[Given records]

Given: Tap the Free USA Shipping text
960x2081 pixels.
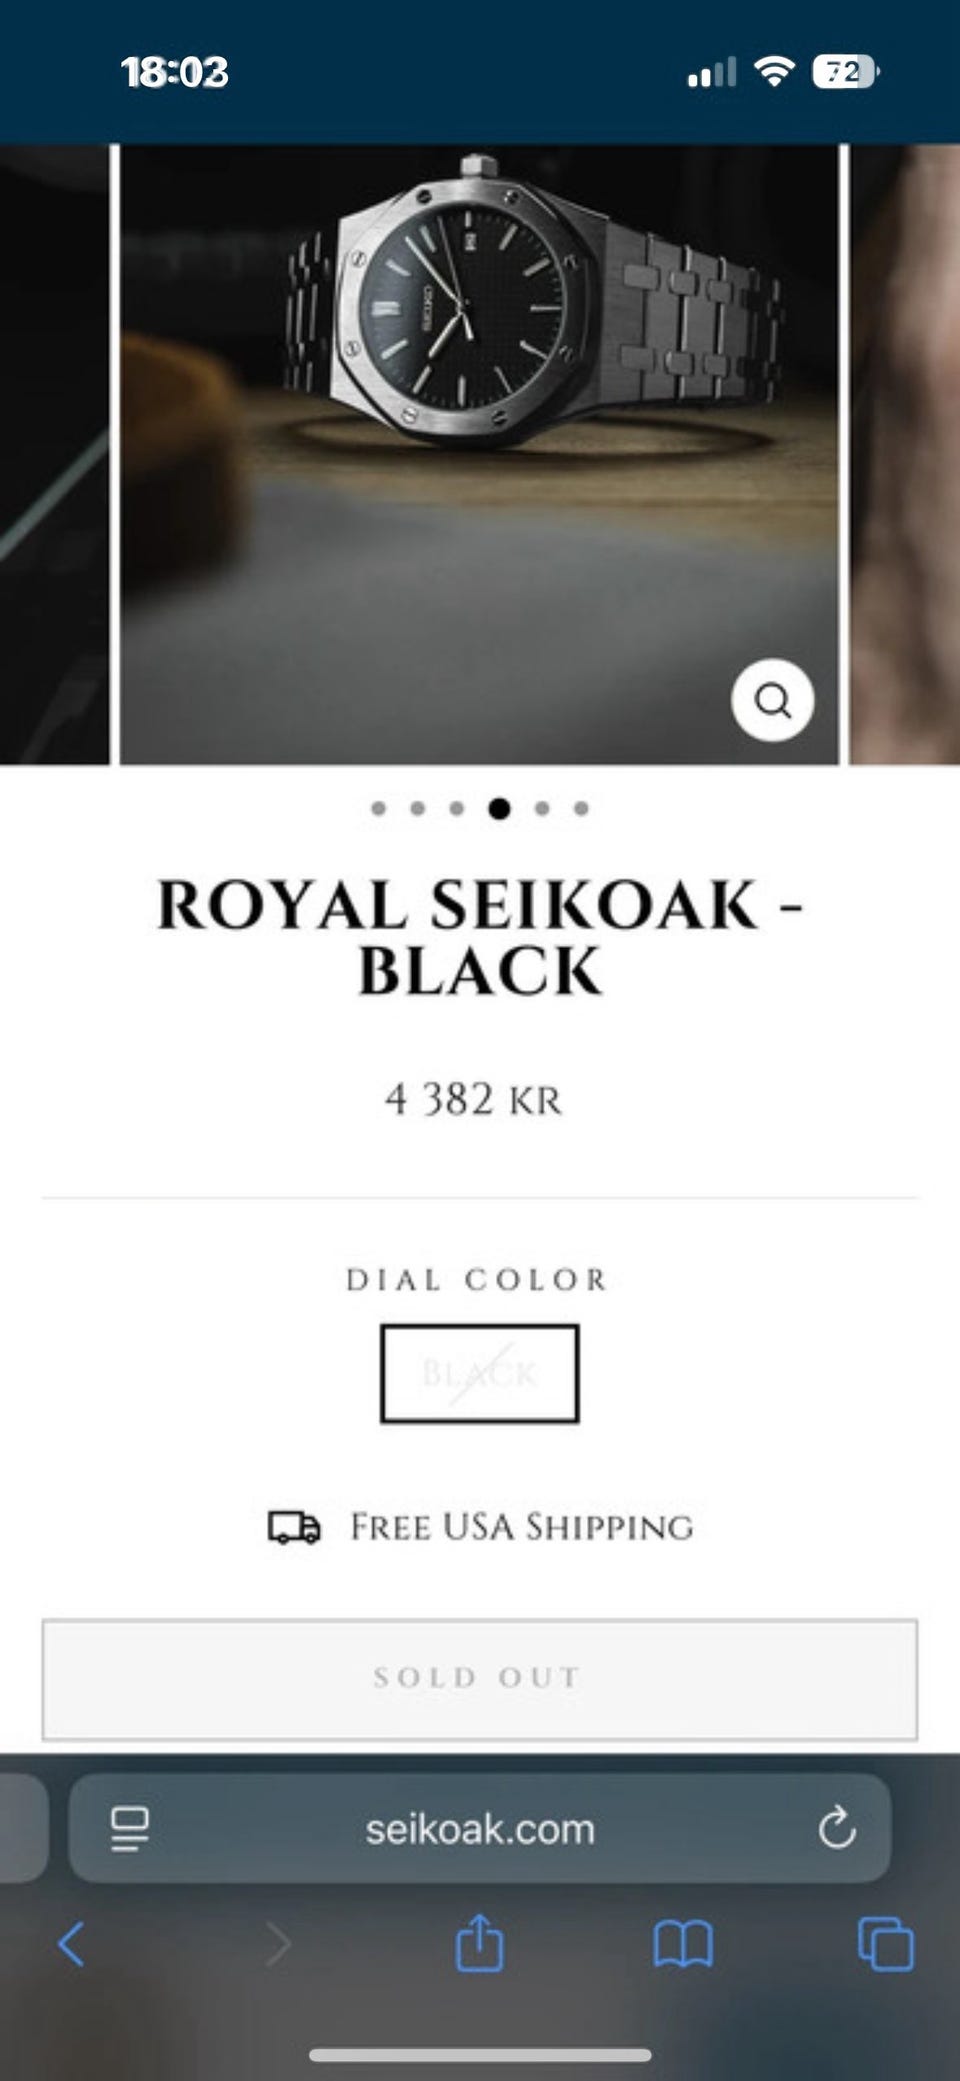Looking at the screenshot, I should (x=521, y=1528).
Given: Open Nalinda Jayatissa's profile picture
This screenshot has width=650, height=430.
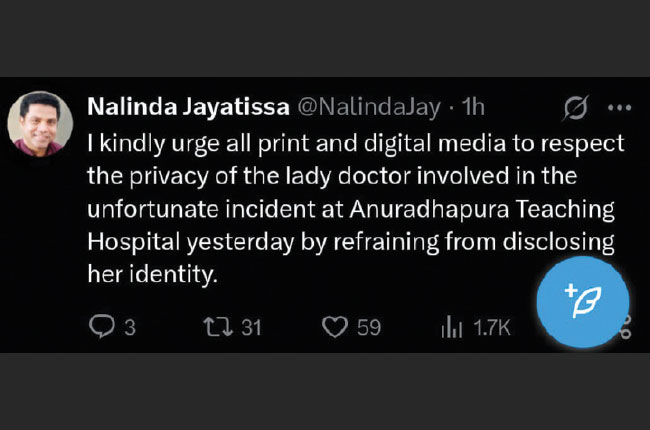Looking at the screenshot, I should tap(40, 124).
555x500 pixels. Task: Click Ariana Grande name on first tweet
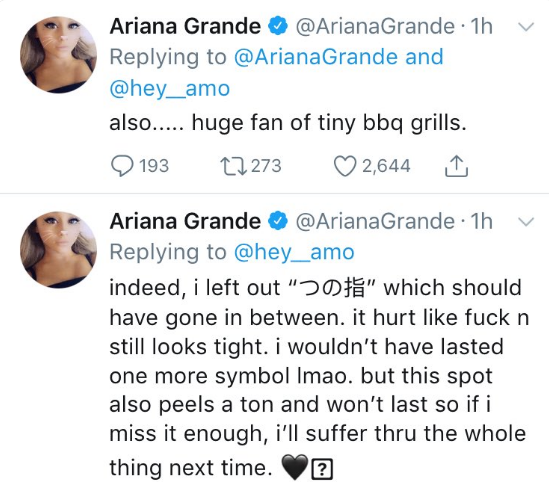(185, 27)
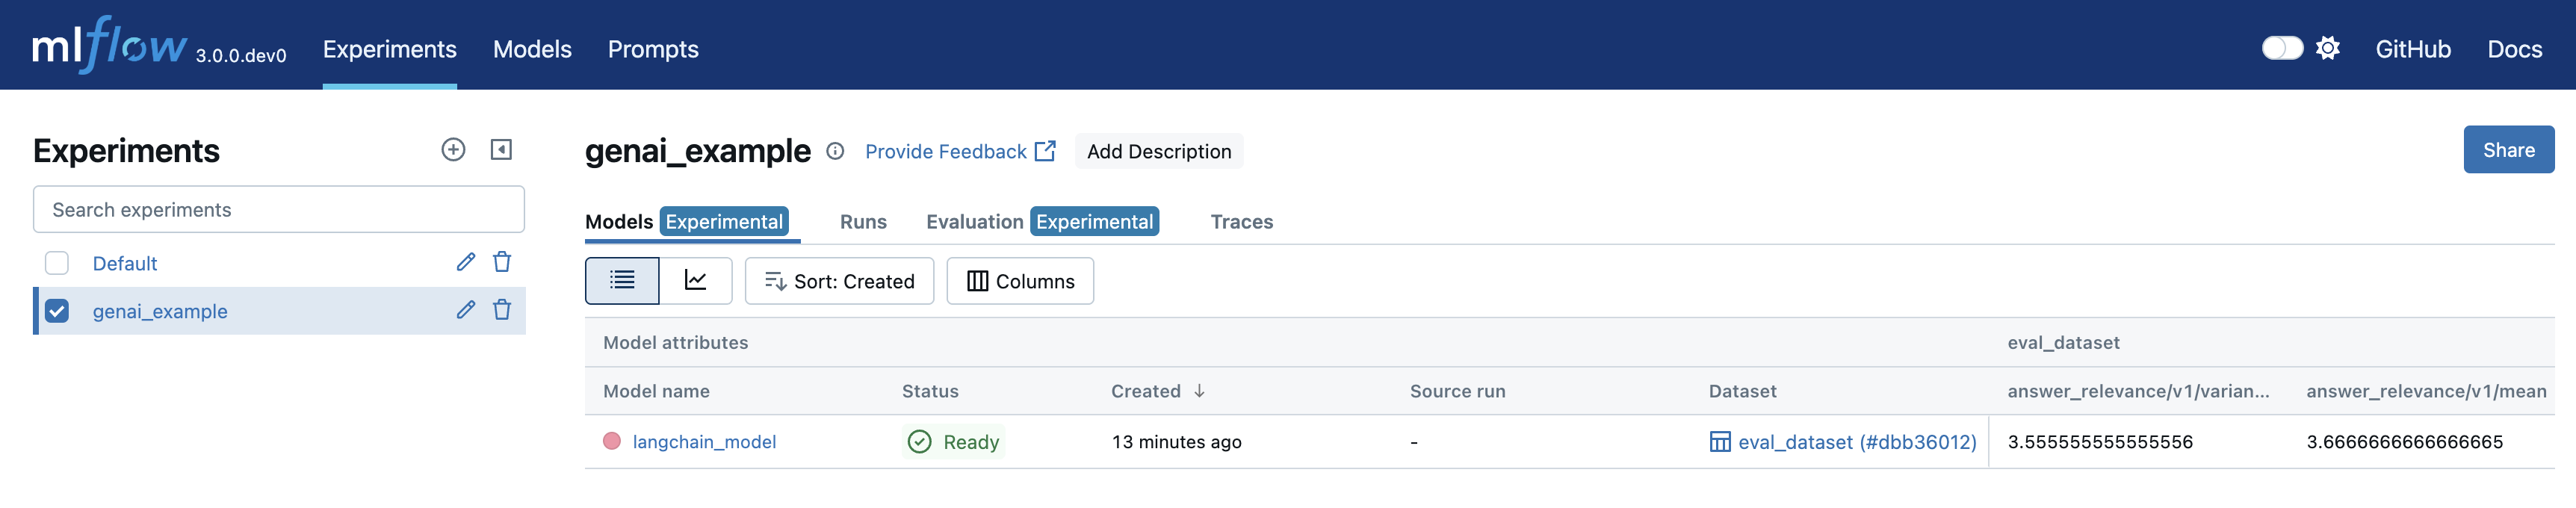Open the Columns selector dropdown
This screenshot has width=2576, height=508.
[1020, 281]
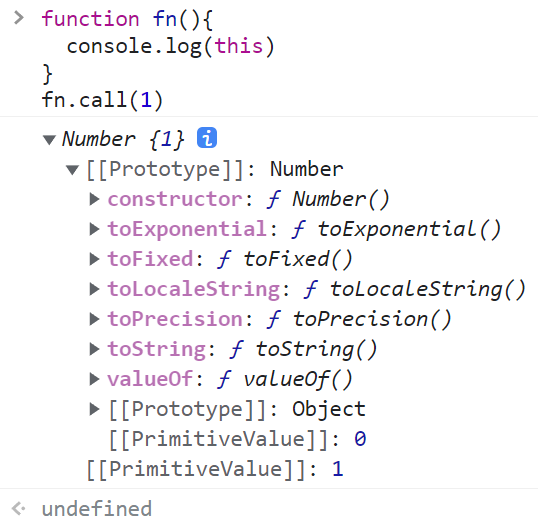Expand the [[Prototype]]: Object entry
The width and height of the screenshot is (538, 525).
click(94, 409)
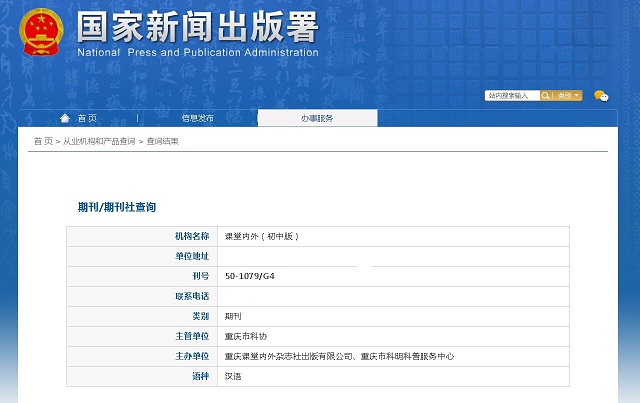Click the magnifier search icon
This screenshot has width=640, height=403.
tap(546, 96)
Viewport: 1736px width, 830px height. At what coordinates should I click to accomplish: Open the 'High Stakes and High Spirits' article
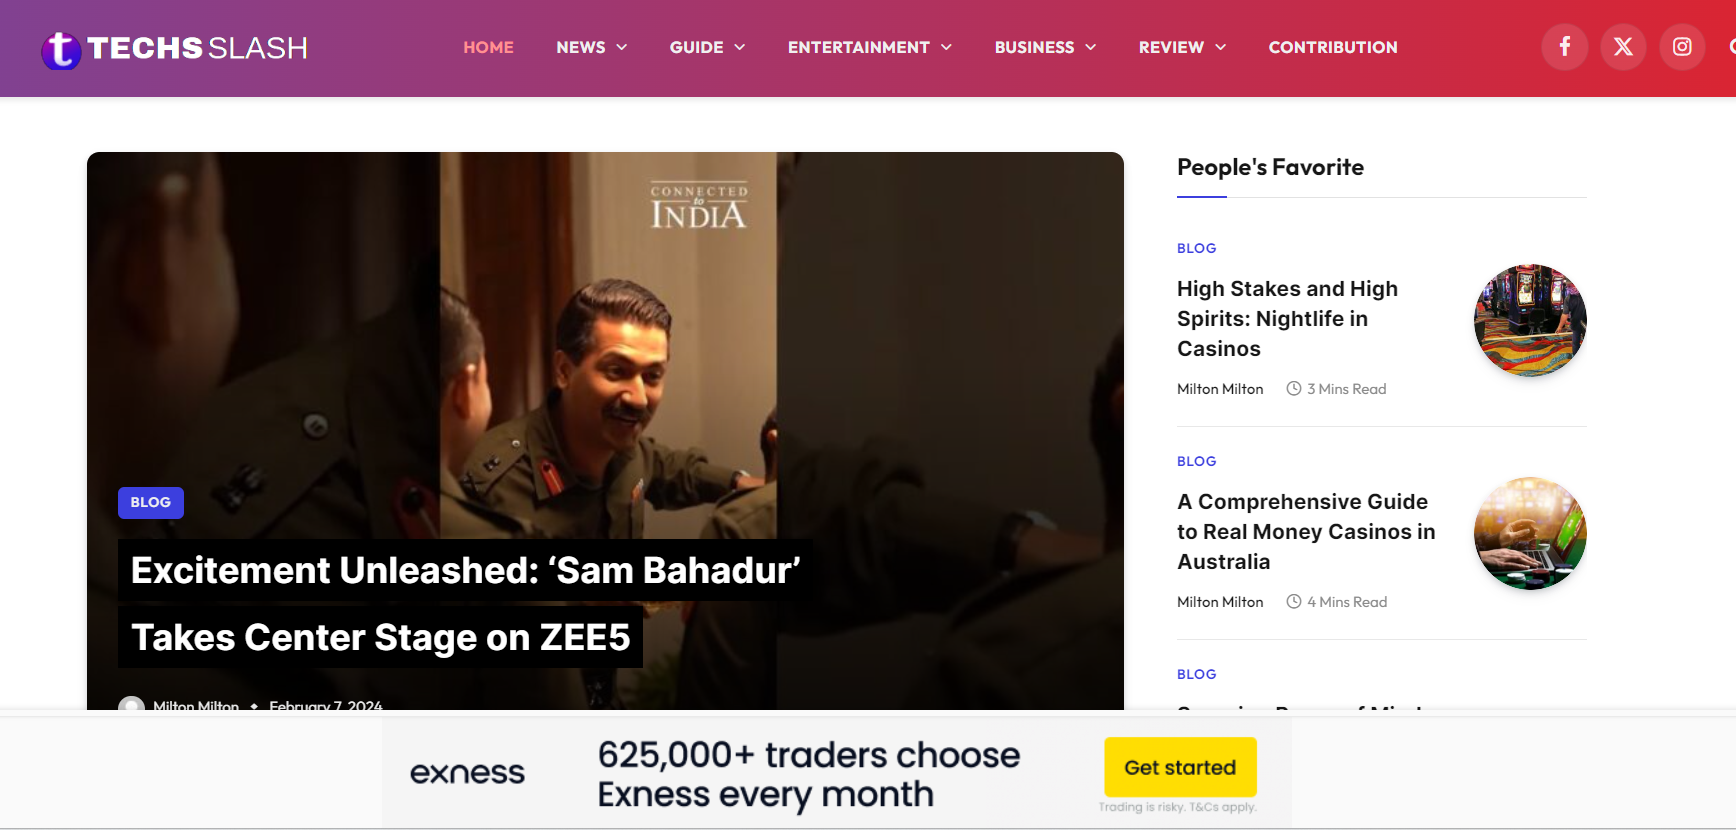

[/Given records]

What needs to be done: In the data above, the line containing "555x500 pixels. Task: Click" and all lines after it are to be reproduced exactly, leaving out the pictures.

Exercise output:
555x500 pixels. Task: Click Ariana Grande name on first tweet
(185, 27)
Open the Columns selector dropdown
This screenshot has width=2576, height=508.
[1020, 281]
Expand the [[Prototype]]: Object entry
The width and height of the screenshot is (538, 525).
click(94, 409)
Click the magnifier search icon
This screenshot has width=640, height=403.
tap(546, 96)
Viewport: 1736px width, 830px height. At what coordinates should I click to accomplish: Open the 'High Stakes and High Spirits' article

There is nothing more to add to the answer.